Patriarch Kirill of Moscow, the head of the Russian Orthodox Church since 2009, has long shared with Vladimir Putin a professed sympathy with the Russian flavor of fascism espoused by the late Russian philosopher Ivan Ilyin. Among other things, when Russia invaded Ukraine Kirill publicly supported Putin’s line that Russian land includes Ukraine, Belarus and elsewhere.
So it’s remarkable that today at Moscow's Cathedral of Christ the Savior, Kirill reacted to this week’s decision by the Ukrainian Orthodox Church to break away from Kirill’s control, saying that he understood the decision, and that:
We fully understand how the Ukrainian Orthodox Church is suffering today.
Although a small sign by itself, this is not the only evidence of cracks in the Moscow patriarchy’s support for the invasion of Ukraine. Kirill vigorously supports Putin’s rhetoric about the causes of the war, but he has not pulled out all the stops. As Paul Gobel wrote yesterday in Eurasia Review, Kirill has not explicitly supported the invasion, nor has the war received the patriarchy’s official blessing, which in any event would require approval of the patriarchy’s Holy Synod or Bishop’s Council.

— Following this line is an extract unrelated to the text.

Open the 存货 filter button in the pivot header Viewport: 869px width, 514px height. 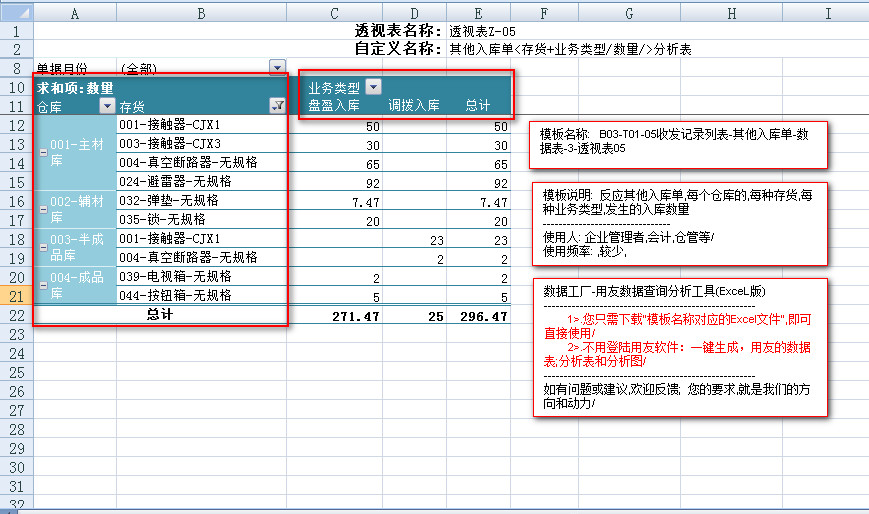(277, 106)
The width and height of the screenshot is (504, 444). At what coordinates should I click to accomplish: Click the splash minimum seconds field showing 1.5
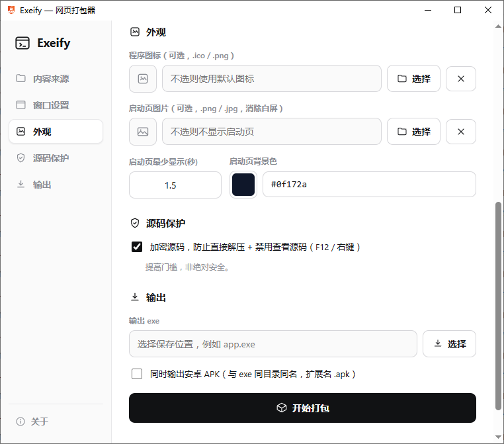[x=175, y=185]
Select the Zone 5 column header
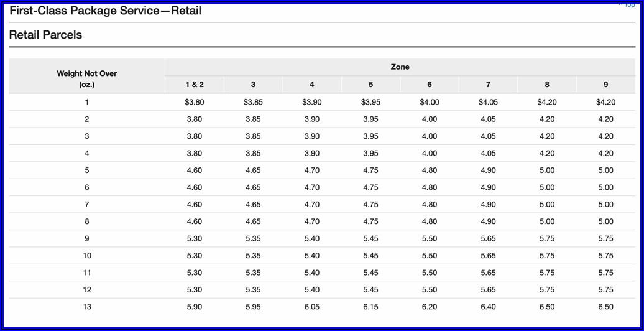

Metropolitan Hilarion of Volokolamsk, who in some sense is the number two in the Moscow patriarchy, was surprisingly conciliatory in recent ecumenical meetings with other branches of the Orthodox church, where the big topic is Ukrainian orthodoxy’s break with Moscow. Of the Orthodox Church of Ukraine, Hilarion said on Russian TV, “I don’t think we should consider them enemies.” Efi Efthimiou speculated Friday in the Orthodox Times that Hilarion is positioning himself as something of an alternative to Kirill’s support for the war. Perhaps Kirill’s expression of sympathy for the Ukrainian Orthodox Church today is a sign of further political maneuvering within the Moscow patriarchy.
Although these religious matters may seem unimportant to non-Christians, they are a big deal in Ukraine. Ukrainians are more religious than Russians and most other Europeans. To give some context, the Razumkov Centre’s 2021 survey found that:
- 23% of Ukrainians identified with the Ukrainian Greek Catholic Church, which is part of Roman Catholicism and has never been part of the Moscow patriarchate. This church is mostly in the west of Ukraine.
- 22% identified with the Orthodox Church of Ukraine (OCU), reestablished in 1990 as being independent from Moscow. Its 2019 recognition by Patriarch Bartholomew of Constantinople angered the Moscow patriarchy.
- 21% identified with the Ukrainian Orthodox Church (UOC), which broke away from the Moscow patriarchy this week, after many of its parishes had already defected from it.
- 7% said “simply Orthodox”.
- 7% said “simply Christian”.
- 5% said “I do not belong to any religion”.
This week’s breakaway from Moscow by the UOC means that effectively Kirill has ceded control over the faithful in Ukraine, except for areas occupied by the Russian army. One cannot help but hope that faithful Christians within the Russian Orthodox Church can discourage Kirill from further cheerleading of Putin, and help put an end to Russia’s war in Ukraine.